» **Passage for review**:
^^^^^^^^

Tiangong International Limited 天工國際有限公司
- Company type: Public company
- Traded as: SEHK: 826
- Industry: Steel, Tool steel, Titanium alloys
- Founded: 1984
- Headquarters: Danyang, Jiangsu, People's Republic of China
- Area served: Worldwide
- Key people: Chairman: Mr. Zhu Xiaokun
- Products: High-speed steel, die steel, cutting tools, titanium alloys
- Revenue: RMB 5.74 billion (2021)
- Net income: RMB 671.6 million (2021)
- Website: www.tggj.cn

= Tiangong International =

Chinese specialty steel manufacturer

Tiangong International Limited (天工國際有限公司) is a publicly traded Chinese company engaged in the production and sale of specialty steel materials. The company is one of China's largest producers of high-speed steel (HSS), die steel, cutting tools, and titanium alloys. Headquartered in Danyang, Jiangsu Province, it was founded in 1984 and listed on the Hong Kong Stock Exchange in 2007.

== Business Segments ==
Tiangong International operates through the following core divisions:

=== High-Speed Steel (HSS) ===
Tiangong is a major global supplier of high-speed steel, offering grades such as M2, M35, and M42. These materials are widely used in the manufacturing of industrial cutting tools, drills, and saw blades.

=== Die Steel ===
The company produces hot work and cold work die steels for applications in automotive stamping, extrusion, forging, and plastic mold tooling industries.

=== Cutting Tools ===
Tiangong manufactures finished tools such as twist drills, milling cutters, reamers, taps, and other precision tools used in machining and manufacturing.

^^^^^^^^

» **Work instruction A**: In the Tiangong International profile, rewrite the passage starting at "Chinese specialty steel" and ending at "Exchange in 2007.", changing "specialty steel" to "special steel".
» **Work instruction B**: According to the Tiangong International profile, which finished tools does the company manufacture? List each one named in the Cutting Tools section.

» **Dataset section**:
^^^^^^^^

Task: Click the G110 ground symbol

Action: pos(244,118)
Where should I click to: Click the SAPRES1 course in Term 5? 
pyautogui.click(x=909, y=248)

^^^^^^^^

» **Expected output A**:
Chinese special steel manufacturer

Tiangong International Limited (天工國際有限公司) is a publicly traded Chinese company engaged in the production and sale of special steel materials. The company is one of China's largest producers of high-speed steel (HSS), die steel, cutting tools, and titanium alloys. Headquartered in Danyang, Jiangsu Province, it was founded in 1984 and listed on the Hong Kong Stock Exchange in 2007.

» **Expected output B**: Twist drills, milling cutters, reamers, and taps.